Friday, May 05, 2006

Growing Unease for Some Blacks on Immigration et al

Growing Unease for Some Blacks on Immigration - New York Times

U.S. Immigration Debate Is a Road Well Traveled - Washington Post

Of U.S. Children Under 5, Nearly Half Are Minorities - Washington Post

The uneasiness that many Blacks feel about immigration and Hispanics taking the lead in the push for civil rights is understandable. This shifting of leadership and focus has implications, for both groups, that reasonably have Blacks wondering if the flickering light on their group’s progress is about to end, entirely.

Forty-two years have passed since the 1964 Civil Rights Act, yet Blacks are clearly holding onto their place on the bottom. The group’s lack of progress, compared to the gains of Hispanics, especially in the southwest, begs the question of whether they, upon the removal of physical barriers on immigration, will zip past Blacks on their way towards economic parity with Whites.

The focus that the immigration struggle brings to the plight of Hispanics allows Blacks to divert their attention away from the self-denial that their own struggle has long since been one of civil rights, but rather an internal struggle of exercising those hard-won rights. Hispanics are at the crossroad of gaining rights they do not have, by whatever tactics they choose to utilize. Only time will tell of what they do with those rights, once they have been achieved. This is the real Black fear – being left behind.

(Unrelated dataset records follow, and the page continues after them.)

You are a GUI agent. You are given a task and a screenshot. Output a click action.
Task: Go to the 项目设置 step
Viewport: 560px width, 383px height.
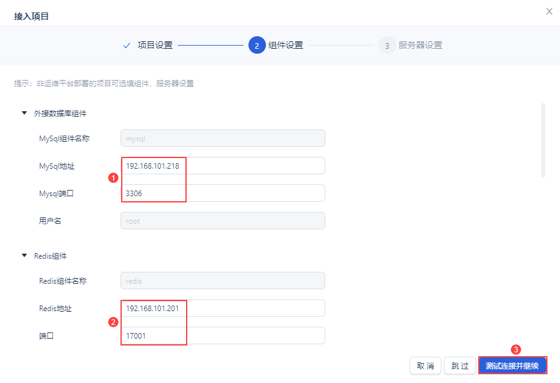[x=155, y=45]
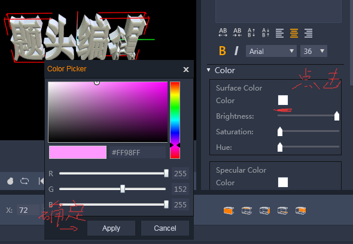The height and width of the screenshot is (244, 353).
Task: Apply the chosen color
Action: click(111, 228)
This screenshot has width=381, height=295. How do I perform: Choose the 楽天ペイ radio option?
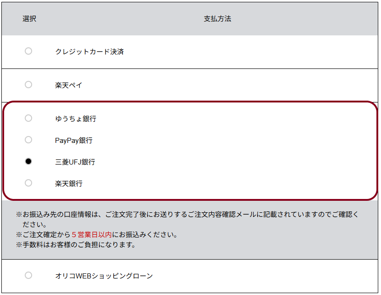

Indeed, Hispanics have a built-in advantage over Blacks, in that they carry a higher degree of immigrant mindset than do Blacks. It is not as high as those who travel across oceans, but it is present nonetheless, because each of them still had to make a decision to leave their birthplaces and come here. The larger percentages of Blacks are still searching for the inner motivation that the Atlantic slave trade did not select for, in West Africa, when it took their ancestors by force.

The overarching challenge of Blacks in America is one, not of making up the gap in test scores, or wages, or jobs, but rather how the group accounts for the fact that, unique to how they arrived, the immigrant drive of too many Blacks is dormant and untrained in reaching out to opportunity. Once this drive is trained, the disparities will begin to erode, not only as they have eroded for W.E.B.Dubois’s ‘talented-tenth', but for the talented ‘all’.